The final conference of the IMPACT project will take place on 24-25 October 2011 at the British Library in London, with the title:

“Digitisation & OCR: Better, faster, cheaper. Solutions of the IMPACT Centre of Competence and future challenges”

The IMPACT Project (Improving Access to Text) started on 1st January 2008 with the aim to significantly improve the accessibility of historical printed text. It planned to do this by pushing innovation in optical character recognition (OCR) and language technology for historical document processing and retrieval.

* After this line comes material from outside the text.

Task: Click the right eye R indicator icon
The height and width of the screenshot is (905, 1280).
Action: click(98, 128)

IMPACT also aimed to remove the barriers that stand in the way of the mass digitisation of the European cultural heritage by sharing expertise and building capacity in digitisation across Europe.

In 2011 the IMPACT Centre of Competence will be launched, with the aim to make digitisation of historical printed text in Europe better, faster, cheaper, and provide tools, services and facilities for further advancement of the state of the art in this field.

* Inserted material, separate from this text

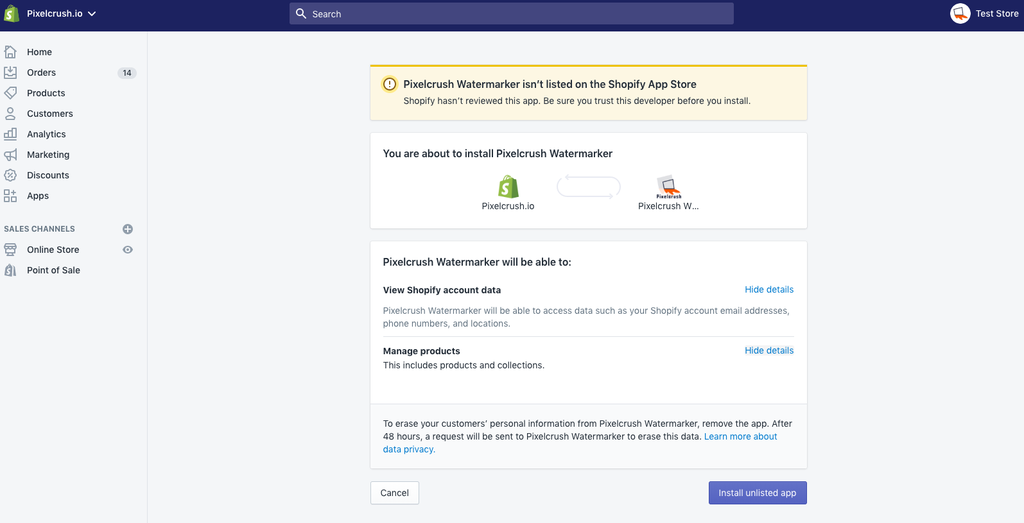Click the Apps grid icon
The height and width of the screenshot is (523, 1024).
[x=11, y=196]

Please join us for this two day conference to find out more about the project outputs and how you can use them in your own digitisation initiatives. Further details regarding this conference programme hosted by the British Library will become available later in the year. Registration is now possible at the following rates:

* Early bird rate of £100 GBP (max. 100 tickets), available until 1 July 2011
* Normal rate of £120 GBP, available from 2 July – 21 October

For bookings, please visit: http://purchase.tickets.com/buy/TicketPurchase?agency=BRITISHLIB&organ_val=25385 and click October.

It is also still possible to give us input on the topics and speakers you would like to see at this conference through the IMPACT LinkedIn discussion: Final conference 2011 at http://tinyurl.com/5sjk789.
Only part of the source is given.